Monatelang haben die New York Times mit Microsoft und OpenAI verhandelt. Im Sommer hatte der renommierte Publisher den Tech-Unternehmen bereits mit einer schwerwiegenden Klage gedroht, die sich auf die unberechtigte Nutzung von Inhalten der New York Times für das Training von KI-Modellen beziehen sollte. So wollte der Publisher ein Kompensationsmodell aushandeln – immerhin hatte auch OpenAI CEO Sam Altman schon im Frühjahr 2023 die Bedenken vieler Urheber:innen anerkannt:

We’re trying to work on new models where if an AI system is using your content, or if it’s using your style, you get paid for that.

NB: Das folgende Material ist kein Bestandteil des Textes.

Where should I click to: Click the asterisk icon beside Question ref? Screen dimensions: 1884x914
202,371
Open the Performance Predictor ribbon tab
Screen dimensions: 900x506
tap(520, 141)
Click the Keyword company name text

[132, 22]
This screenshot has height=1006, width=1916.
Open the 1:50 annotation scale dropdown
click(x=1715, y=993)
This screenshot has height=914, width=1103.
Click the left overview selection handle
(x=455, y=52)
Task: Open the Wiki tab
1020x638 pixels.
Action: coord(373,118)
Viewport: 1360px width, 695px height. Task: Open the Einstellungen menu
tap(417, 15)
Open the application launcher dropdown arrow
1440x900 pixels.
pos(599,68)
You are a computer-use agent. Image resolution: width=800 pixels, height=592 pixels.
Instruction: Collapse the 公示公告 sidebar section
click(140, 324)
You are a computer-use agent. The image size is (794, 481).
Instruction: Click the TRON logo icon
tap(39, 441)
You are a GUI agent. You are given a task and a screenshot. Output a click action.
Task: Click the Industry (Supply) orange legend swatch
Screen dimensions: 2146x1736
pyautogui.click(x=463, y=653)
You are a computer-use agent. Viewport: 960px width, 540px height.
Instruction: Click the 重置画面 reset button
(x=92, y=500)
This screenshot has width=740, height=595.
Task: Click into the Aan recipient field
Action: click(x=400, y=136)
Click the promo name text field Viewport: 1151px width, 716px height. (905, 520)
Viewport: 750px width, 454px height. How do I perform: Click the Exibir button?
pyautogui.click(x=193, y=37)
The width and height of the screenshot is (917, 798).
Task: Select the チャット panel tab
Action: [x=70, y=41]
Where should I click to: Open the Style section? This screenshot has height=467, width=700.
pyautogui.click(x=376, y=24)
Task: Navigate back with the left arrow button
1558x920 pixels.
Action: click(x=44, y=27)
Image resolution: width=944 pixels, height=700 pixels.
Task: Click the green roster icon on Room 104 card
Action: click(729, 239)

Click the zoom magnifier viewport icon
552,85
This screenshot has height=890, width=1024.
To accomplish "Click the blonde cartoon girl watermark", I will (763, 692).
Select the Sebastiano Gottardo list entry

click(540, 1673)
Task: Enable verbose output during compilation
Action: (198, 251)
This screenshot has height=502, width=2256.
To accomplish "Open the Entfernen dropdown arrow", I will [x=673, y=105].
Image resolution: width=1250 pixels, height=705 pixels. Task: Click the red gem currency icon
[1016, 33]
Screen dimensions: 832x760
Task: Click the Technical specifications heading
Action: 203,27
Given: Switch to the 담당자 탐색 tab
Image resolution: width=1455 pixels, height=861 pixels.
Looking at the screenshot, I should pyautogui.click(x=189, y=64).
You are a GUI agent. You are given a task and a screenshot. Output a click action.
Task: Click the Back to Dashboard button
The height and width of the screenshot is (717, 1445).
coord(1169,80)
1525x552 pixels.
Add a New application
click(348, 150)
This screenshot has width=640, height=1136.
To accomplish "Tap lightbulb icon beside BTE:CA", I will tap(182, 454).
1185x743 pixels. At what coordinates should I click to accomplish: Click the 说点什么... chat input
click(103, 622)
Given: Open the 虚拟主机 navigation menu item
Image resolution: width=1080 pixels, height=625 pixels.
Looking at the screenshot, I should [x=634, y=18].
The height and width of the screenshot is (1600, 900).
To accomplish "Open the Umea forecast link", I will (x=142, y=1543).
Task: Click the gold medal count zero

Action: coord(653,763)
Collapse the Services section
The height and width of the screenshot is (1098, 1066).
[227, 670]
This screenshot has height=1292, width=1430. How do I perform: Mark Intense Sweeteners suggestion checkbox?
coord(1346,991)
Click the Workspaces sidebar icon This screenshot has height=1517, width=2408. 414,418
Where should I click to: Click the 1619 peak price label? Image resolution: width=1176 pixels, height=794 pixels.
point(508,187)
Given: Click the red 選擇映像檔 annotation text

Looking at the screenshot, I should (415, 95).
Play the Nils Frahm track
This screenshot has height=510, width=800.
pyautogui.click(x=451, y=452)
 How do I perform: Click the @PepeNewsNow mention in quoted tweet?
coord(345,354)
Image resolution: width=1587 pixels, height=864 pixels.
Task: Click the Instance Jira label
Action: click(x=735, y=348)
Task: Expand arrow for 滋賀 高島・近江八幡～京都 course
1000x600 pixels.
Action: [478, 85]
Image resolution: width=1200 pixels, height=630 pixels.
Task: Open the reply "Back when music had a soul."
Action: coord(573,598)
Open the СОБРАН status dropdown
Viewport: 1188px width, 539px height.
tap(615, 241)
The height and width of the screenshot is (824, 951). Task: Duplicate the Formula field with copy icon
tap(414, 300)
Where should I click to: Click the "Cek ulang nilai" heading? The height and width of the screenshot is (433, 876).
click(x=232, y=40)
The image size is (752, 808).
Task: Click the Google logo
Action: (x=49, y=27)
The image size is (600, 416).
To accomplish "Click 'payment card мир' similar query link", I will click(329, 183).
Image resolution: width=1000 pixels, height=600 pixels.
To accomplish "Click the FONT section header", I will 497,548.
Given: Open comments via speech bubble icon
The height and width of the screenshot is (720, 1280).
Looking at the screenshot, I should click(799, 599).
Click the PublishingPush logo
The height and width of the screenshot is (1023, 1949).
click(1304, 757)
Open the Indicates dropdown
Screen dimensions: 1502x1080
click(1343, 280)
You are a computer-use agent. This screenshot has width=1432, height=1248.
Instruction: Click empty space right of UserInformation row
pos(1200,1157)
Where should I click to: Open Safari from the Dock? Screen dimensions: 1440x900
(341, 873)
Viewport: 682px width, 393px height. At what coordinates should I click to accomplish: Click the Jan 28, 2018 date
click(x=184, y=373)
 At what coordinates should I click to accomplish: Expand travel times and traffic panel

Doch es kam zu keiner Einigung zwischen den Parteien. Kürzlich verklagte die New York Times OpenAI und Microsoft also. Millionen von Artikeln seien ohne Zustimmung genutzt worden, um letztlich auch KI-Bots wie ChatGPT zu optimieren, die inzwischen gewissermaßen mit Publishern konkurrieren. Die Tech-Unternehmen sollen für den entstandenen Schaden aufkommen, der insgesamt auf mehrere Milliarden US-Dollar geschätzt wird. Zudem möchte die New York Times, dass die OpenAI und Microsoft künftig keine Inhalte des Publishers verarbeiten. Und die bereits genutzten Daten sollen entfernt werden. Wenn die Klage Erfolg hat, könnte das den KI-Markt hart treffen. Denn OpenAI ist schon öfter, von teils namhaften Persönlichkeiten, wegen Urheberrechtsverletzungen verklagt worden.

Klagen namhafter Autor:innen setzen OpenAI und Co. unter Druck

Beschwerden und Klagen, die Unternehmen wie OpenAI und Microsoft die unlautere Nutzung von Daten vorwerfen, sind im vergangenen Jahr vielfach aufgekommen. Anfang 2023 wurde beispielsweise eine Sammelklage eingereicht, die OpenAI, GitHub und Microsoft vorwirft, für die Erstellung von Copilot „Software-Piraterie“ betrieben zu haben. Die beschuldigten Parteien schoben diesen Vorwurf von sich, man habe sich auf Open-Source-Elemente bezogen und gegen keinerlei Gesetze verstoßen.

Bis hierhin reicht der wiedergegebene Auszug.